# Pandas GroupBy Operations (Lab 1)

**Learning Objectives:**
  * Gain an introduction to the `GroupBy` operation of the *pandas* library
  * Slice, dice and summarize data within a `DataFrame`
  

## Library import

The following line imports the *pandas* library

In [22]:
import pandas as pd


## Data loading and DataFrame creation


. The following example loads a file with the famous titanic data. Run the following cell to load the data and create your first `DataFrame`

In [23]:
titanic = pd.read_csv("https://raw.githubusercontent.com/thousandoaks/Python4DS101/master/data/titanic.csv", sep=",")


Let's display the first few records of a `DataFrame`:

In [24]:
titanic.head()

Unnamed: 0,PassengerId,Survived,Pclass,Name,Sex,Age,SibSp,Parch,Ticket,Fare,Cabin,Embarked
0,1,0,3,"Braund, Mr. Owen Harris",male,22.0,1,0,A/5 21171,7.25,,S
1,2,1,1,"Cumings, Mrs. John Bradley (Florence Briggs Th...",female,38.0,1,0,PC 17599,71.2833,C85,C
2,3,1,3,"Heikkinen, Miss. Laina",female,26.0,0,0,STON/O2. 3101282,7.925,,S
3,4,1,1,"Futrelle, Mrs. Jacques Heath (Lily May Peel)",female,35.0,1,0,113803,53.1,C123,S
4,5,0,3,"Allen, Mr. William Henry",male,35.0,0,0,373450,8.05,,S


The data consists of the following data columns:

* PassengerId: Id of every passenger.

* Survived: This feature have value 0 and 1. 0 for not survived and 1 for survived.

* Pclass: There are 3 classes: Class 1, Class 2 and Class 3.

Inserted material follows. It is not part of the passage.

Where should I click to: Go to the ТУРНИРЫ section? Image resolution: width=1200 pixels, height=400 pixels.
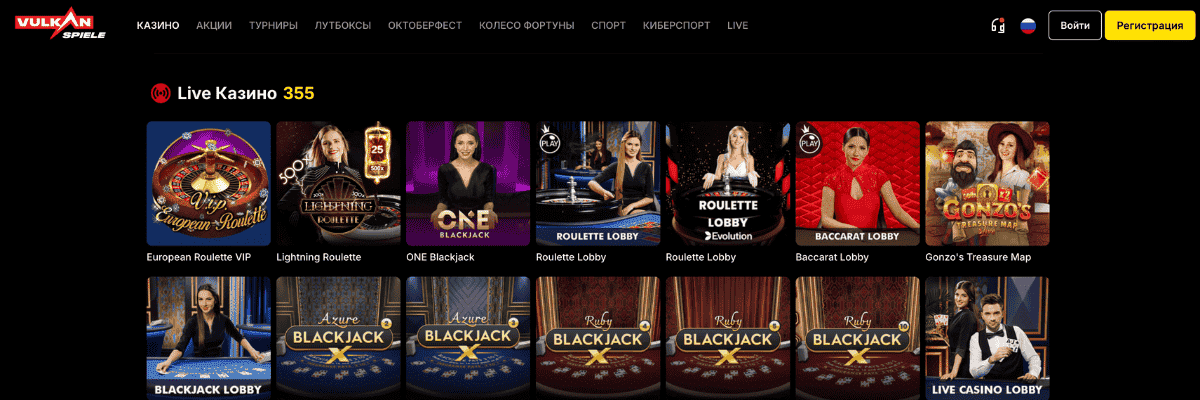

* Name: Name of passenger.

* Sex: Gender of passenger.

* Age: Age of passenger.

* SibSp: Indication that passenger have siblings and spouse.

* Parch: Whether a passenger is alone or have family.

* Ticket: Ticket number of passenger.

* Fare: Indicating the fare.

* Cabin: The cabin of passenger.

* Embarked: The embarked category.





## GroupBy Operations

GroupBy Operations follow the so-called Split-Apply-Combine paradigm whereby a `DataFrame` is: (1) split into groups, (2) a function is applied to each group and (3) the result are combined into a new `DataFrame` object.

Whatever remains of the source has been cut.